Application IPS - The missing layer
As we saw in A brief history of firewalls and the rise of UTM, many layers have been added to the humble firewall in the last 15 years. Where today’s UTMs and Next Generation Firewalls tend to differ, is in their handling of intrusion prevention and application control.
HTTP is the new IP
With corporate applications and data increasingly delivered via web technology, HTTP has become the new IP. Consequently, attacks such as XSS (Cross site scripting) and SQL injection, which exploit vulnerabilities in web browsers or servers, now represent the most significant menace for many corporates.
In protecting against such threats, there are two main considerations - how to detect the attack - and what to do, once it has been detected.
How to detect an attack
The easiest and fastest method of detection is to use attack signatures (patterns of data corresponding to known attacks). The biggest problem with relying solely on these is that simple variations in the code can prevent them from being matched, thus allowing an attack to go unnoticed until updated signatures containing the new varied code pattern have been released. Also, by definition, they are totally ineffective against completely new forms of attack.
A better approach is to apply deeper, more intelligent analysis, in which not only the application’s name but also the API, protocol, context and behaviour of each traffic flow is examined in detail. Given all these extra data-points, the right engine can make a far more accurate assessment of risk, which in turn can lead to a higher probability of detection and a correspondingly lower chance of false positives. A possible downside is that unless the attack prevention engine has been designed to handle such detailed analysis from the ground up, the impact on throughput can be prohibitive.
What to do, once an attack has been detected
This second consideration seems at first an obvious one. Surely we must block it? But what if you cannot identify a threat early enough to avoid losing the session? Since many firewalls try to identify the flow just by looking at the first packet, they can easily be fooled by tactics as simple as padding – for example using a much longer URL than necessary, though not so long that it triggers a buffer overflow. In order to avoid exceeding the TCP window (the number of packets which can be sent to the server before receiving an acknowledgement) such devices have to make a choice: Do I let this pass - even though it might turn out to be an attack - or do I block it and potentially interrupt a valid user session? Surprisingly, many firewalls take the naively optimistic approach that it’s probably OK, and just let it pass.
Blocking is clearly the safer option, but for the reason above is far from ideal. Some firewalls get around this by handing sessions off to an intermediary – typically software running on another server, acting as a “proxy” for the original interaction. This is a safer alternative than simply passing the traffic, but since it involves the creation of additional connections, the impact on performance can be severe. For this reason, the proxy approach is not really compatible with environments where high throughput is required.
Why not just block all non-business apps such as facebook?
Basic “Application Firewalls” try to address the problem by applying rudimentary packet filtering to control which applications can pass and which should be blocked.

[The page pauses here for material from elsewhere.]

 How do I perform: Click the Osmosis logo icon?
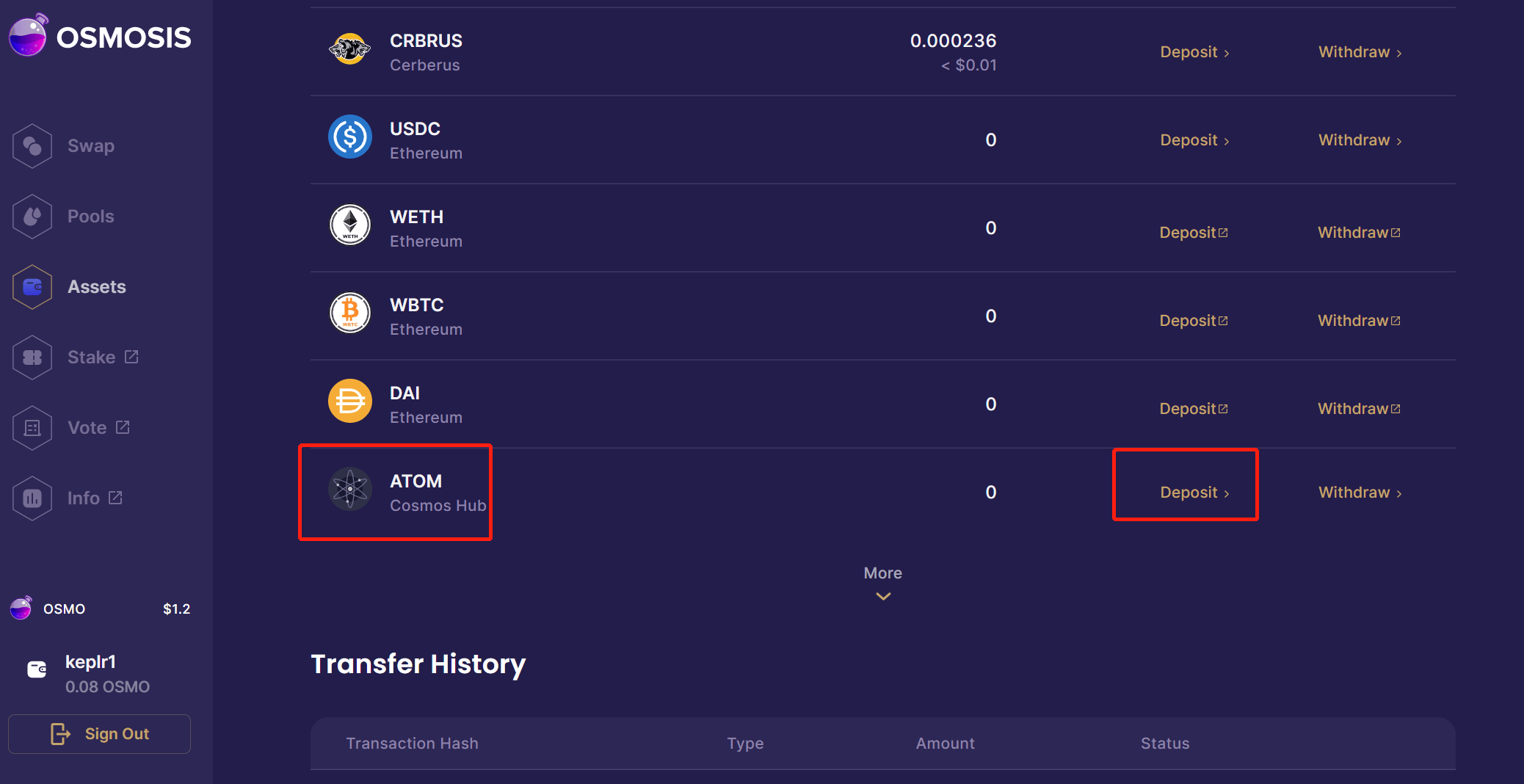pos(29,35)
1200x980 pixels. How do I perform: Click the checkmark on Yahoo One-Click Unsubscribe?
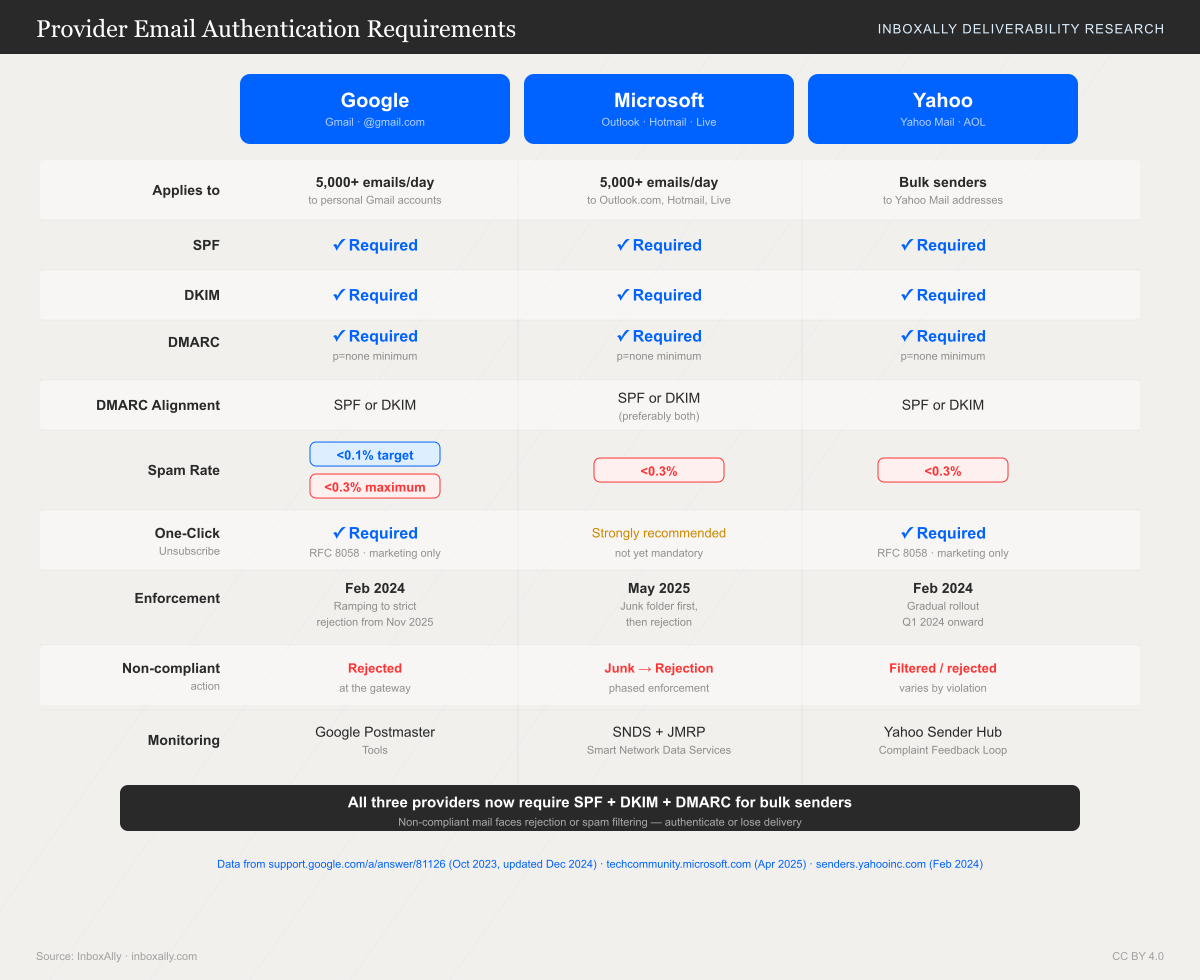pyautogui.click(x=907, y=533)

And with many of today’s attacks exploiting the popularity of apps such as facebook, this may seem like a valid strategy, but it ignores any legitimate business benefits of such applications and will likely lead to creative circumventions of your security policy.
So, blocking all suspect traffic, while clearly a safe approach, will invariably lead to connections being dropped and an impaired user experience. However, letting unidentified traffic flows pass in the hope that they will prove benign, is manifestly risky.
Luckily, there is an ingenious way to avoid the above compromise. If the firewall is able to hold judgment on traffic identification until the full string of packets has been received, it can then apply its pass or block policy in total confidence that known malicious code will always be intercepted, while legitimate sessions pass uninterrupted.
So what about that TCP window? Well, this is where it gets ingenious. Making use of the “deep analysis”, of which we spoke earlier, it is possible for a suitably endowed firewall to “understand” the session protocol and provide the required acknowledgements on behalf of the server.
NETASQ calls this patented technology Application IPS, and includes it as standard across the full range of its UTM and Next Generation Firewall products.